On a new(ish) Core 2 Duo machine, with Gentoo Sources 2.6.24, I get the following flags when showing cat /proc/cpuinfo:

fpu vme de pse tsc msr pae mce cx8 apic sep mtrr pge mca

cmov pat pse36 clflush dts acpi mmx fxsr sse sse2 ss ht tm pbe syscall nx

lm constant_tsc arch_perfmon pebs bts rep_good pni monitor ds_cpl vmx est

on the same machine with xen-sources 2.26.21, I get the following:

fpu de tsc msr pae cx8 apic sep mtrr cmov pat clflush

acpi mmx fxsr sse sse2 ss ht syscall nx lm constant_tsc pni ssse3 cx16

Note missing vmx flag, which is needed for Xen to run unmodified guest operating systems. Any ideas why the flag might be missing? Trying to start a guest using the hvm kernel gives:

Error: HVM guest support is unavailable: is VT/AMD-V supported by your CPU and enabled in your BIOS?

Are there specific config options I could check for and may have missed? Any and all help appreciated, this is driving me mad :)

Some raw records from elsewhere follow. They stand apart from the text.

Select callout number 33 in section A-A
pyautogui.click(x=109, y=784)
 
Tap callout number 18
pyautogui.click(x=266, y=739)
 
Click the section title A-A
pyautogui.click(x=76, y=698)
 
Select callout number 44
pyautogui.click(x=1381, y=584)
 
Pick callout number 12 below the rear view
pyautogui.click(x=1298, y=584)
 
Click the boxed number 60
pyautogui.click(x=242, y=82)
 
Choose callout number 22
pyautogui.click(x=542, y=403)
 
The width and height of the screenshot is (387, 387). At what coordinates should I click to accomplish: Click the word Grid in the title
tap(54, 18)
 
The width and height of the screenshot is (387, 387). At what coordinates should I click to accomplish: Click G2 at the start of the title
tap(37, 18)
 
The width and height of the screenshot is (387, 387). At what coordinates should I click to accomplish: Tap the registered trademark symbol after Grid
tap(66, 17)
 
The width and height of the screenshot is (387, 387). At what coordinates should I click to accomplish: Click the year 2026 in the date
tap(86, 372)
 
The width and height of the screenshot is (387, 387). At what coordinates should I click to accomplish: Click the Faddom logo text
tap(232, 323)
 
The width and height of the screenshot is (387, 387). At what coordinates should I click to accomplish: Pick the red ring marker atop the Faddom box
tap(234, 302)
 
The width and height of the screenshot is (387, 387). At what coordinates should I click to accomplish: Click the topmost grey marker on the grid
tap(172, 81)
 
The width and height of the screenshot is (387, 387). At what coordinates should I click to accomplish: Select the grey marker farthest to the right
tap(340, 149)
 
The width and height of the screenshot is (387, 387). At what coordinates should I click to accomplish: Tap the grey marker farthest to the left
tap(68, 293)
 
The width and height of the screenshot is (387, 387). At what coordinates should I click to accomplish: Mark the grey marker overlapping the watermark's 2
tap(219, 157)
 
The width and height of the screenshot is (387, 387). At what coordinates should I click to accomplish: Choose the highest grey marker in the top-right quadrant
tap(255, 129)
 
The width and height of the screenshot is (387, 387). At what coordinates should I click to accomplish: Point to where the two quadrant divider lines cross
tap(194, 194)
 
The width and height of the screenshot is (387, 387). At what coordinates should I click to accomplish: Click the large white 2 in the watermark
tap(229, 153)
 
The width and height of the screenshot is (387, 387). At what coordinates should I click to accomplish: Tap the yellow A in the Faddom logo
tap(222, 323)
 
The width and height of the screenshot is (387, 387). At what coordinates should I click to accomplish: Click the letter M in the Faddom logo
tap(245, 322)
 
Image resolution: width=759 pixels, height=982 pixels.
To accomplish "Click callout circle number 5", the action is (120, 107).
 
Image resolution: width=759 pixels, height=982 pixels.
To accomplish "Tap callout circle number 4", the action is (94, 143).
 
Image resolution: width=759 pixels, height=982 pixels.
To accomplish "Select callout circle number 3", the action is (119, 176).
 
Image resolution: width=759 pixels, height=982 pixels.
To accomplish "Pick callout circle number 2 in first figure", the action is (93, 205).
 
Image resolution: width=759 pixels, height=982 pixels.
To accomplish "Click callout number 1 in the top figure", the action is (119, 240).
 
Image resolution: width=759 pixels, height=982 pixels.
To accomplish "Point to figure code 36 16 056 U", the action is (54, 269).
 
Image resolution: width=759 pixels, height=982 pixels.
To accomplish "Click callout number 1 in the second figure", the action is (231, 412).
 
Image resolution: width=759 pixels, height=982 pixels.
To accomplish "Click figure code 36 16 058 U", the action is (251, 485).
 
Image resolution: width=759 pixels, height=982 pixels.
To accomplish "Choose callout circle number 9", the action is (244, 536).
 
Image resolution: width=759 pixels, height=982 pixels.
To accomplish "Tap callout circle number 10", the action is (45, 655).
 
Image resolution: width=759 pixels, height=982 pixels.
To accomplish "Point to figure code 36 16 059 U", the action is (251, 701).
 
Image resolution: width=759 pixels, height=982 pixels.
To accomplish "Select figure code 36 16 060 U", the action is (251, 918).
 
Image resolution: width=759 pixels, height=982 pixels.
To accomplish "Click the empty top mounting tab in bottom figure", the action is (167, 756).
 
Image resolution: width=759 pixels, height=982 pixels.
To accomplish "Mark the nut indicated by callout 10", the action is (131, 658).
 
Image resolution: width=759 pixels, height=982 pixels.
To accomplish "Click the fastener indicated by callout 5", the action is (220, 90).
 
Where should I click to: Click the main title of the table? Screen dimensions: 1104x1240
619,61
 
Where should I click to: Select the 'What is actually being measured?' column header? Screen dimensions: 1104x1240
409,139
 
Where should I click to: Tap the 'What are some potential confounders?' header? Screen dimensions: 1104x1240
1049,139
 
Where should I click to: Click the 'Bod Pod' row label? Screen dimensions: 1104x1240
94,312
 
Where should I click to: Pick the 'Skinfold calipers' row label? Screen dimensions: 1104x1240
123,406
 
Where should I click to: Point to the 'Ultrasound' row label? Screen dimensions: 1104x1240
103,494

PaulLast edited by actionbuddha on Fri May 23, 2008 9:37 pm; edited 1 time in total

----------

## actionbuddha

Well, don't I feel like an idiot. VT was disabled in the BIOS, under an obscure 'OS Security' menu option. I was thrown off the scent because of the difference in cpu flags shown under stock linux vs. linux running as dom0 under Xen. Apparently Xen isolates some of the machine capabilities from even dom0. For anybody having similar troubles - xm dmesg | grep -i vmx will show you definitely whether VMX has been picked up or not. You're looking for:

(XEN) HVM: VMX enabled

Best Wishes,

Paul

p.s. excuse my ignorance, but how can I mark this as [SOLVED]?[/topic]

----------

## bunder

 *actionbuddha wrote:*   

> p.s. excuse my ignorance, but how can I mark this as [SOLVED]?

 

hit the edit button on your first posting and update the subject, hit submit... mind you this is totally optional.

cheers

----------